BEGIN Data records

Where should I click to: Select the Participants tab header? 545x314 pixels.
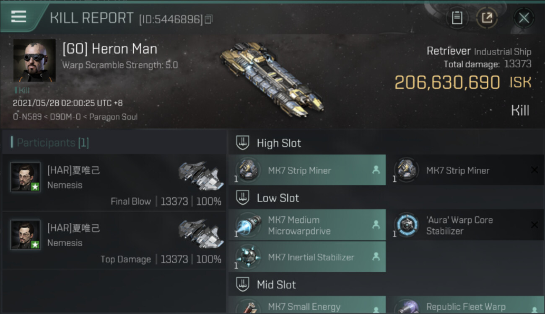(50, 143)
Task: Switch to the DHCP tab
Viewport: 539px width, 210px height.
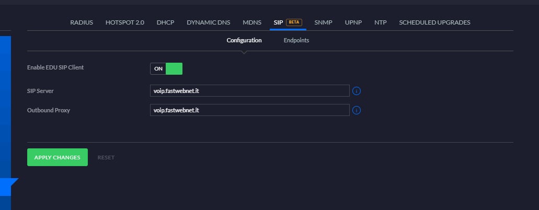Action: pos(165,22)
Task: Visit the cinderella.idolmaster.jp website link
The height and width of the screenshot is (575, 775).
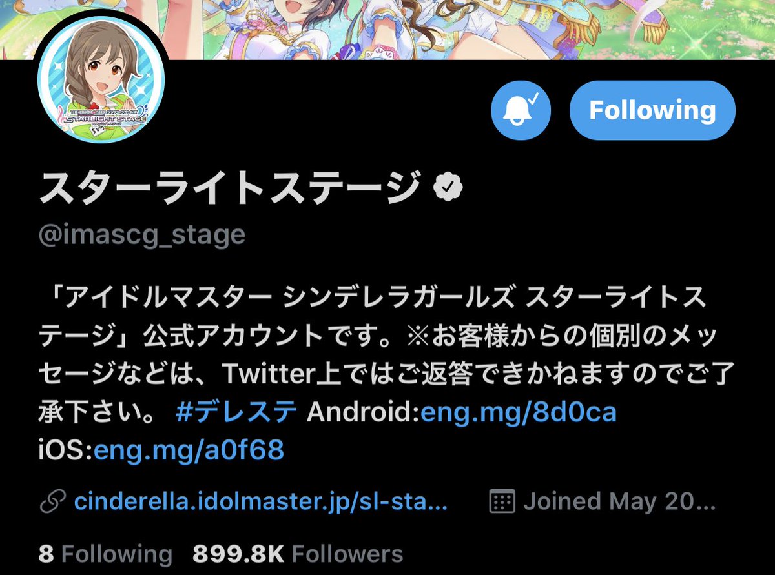Action: pyautogui.click(x=261, y=501)
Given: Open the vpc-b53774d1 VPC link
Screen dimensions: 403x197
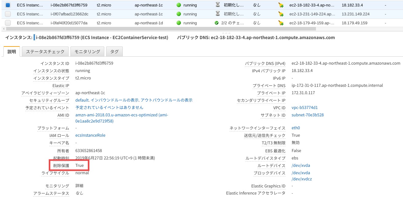Looking at the screenshot, I should tap(305, 107).
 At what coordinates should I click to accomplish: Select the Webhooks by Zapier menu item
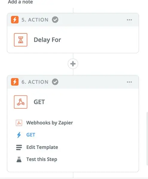50,123
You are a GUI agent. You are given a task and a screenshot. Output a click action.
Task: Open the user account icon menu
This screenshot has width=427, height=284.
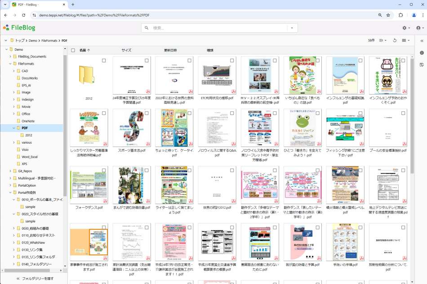[420, 28]
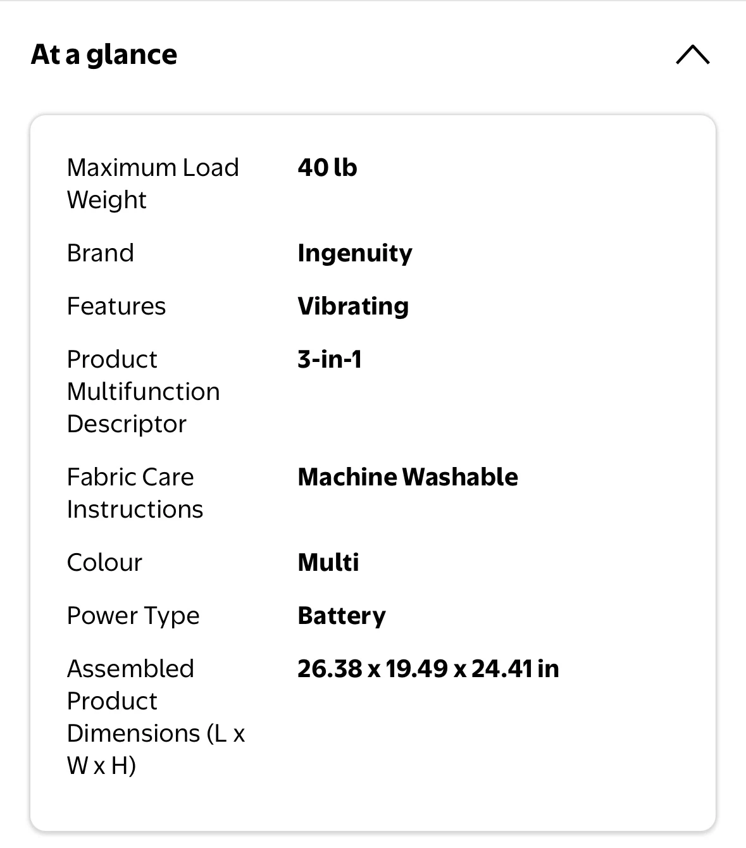The height and width of the screenshot is (848, 746).
Task: Tap the up arrow icon beside At a glance
Action: coord(693,54)
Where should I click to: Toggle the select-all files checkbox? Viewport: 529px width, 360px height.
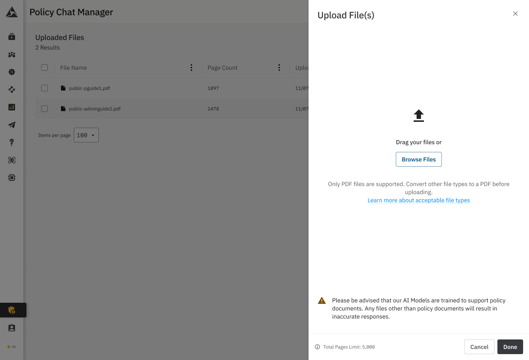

END Data records

Copy the data precisely. Skip every picture.

Where should I click to: Select the Participants tab header? 545x314 pixels.
(50, 143)
Task: Switch to the DHCP tab
Viewport: 539px width, 210px height.
Action: pos(165,22)
Task: Visit the cinderella.idolmaster.jp website link
The height and width of the screenshot is (575, 775).
Action: pyautogui.click(x=261, y=501)
Given: Open the vpc-b53774d1 VPC link
Screen dimensions: 403x197
Looking at the screenshot, I should tap(305, 107).
 At what coordinates should I click to accomplish: Select the Webhooks by Zapier menu item
50,123
You are a GUI agent. You are given a task and a screenshot. Output a click action.
Task: Open the user account icon menu
This screenshot has width=427, height=284.
[420, 28]
The height and width of the screenshot is (848, 746).
Task: Tap the up arrow icon beside At a glance
Action: coord(693,54)
Where should I click to: Toggle the select-all files checkbox? Viewport: 529px width, 360px height.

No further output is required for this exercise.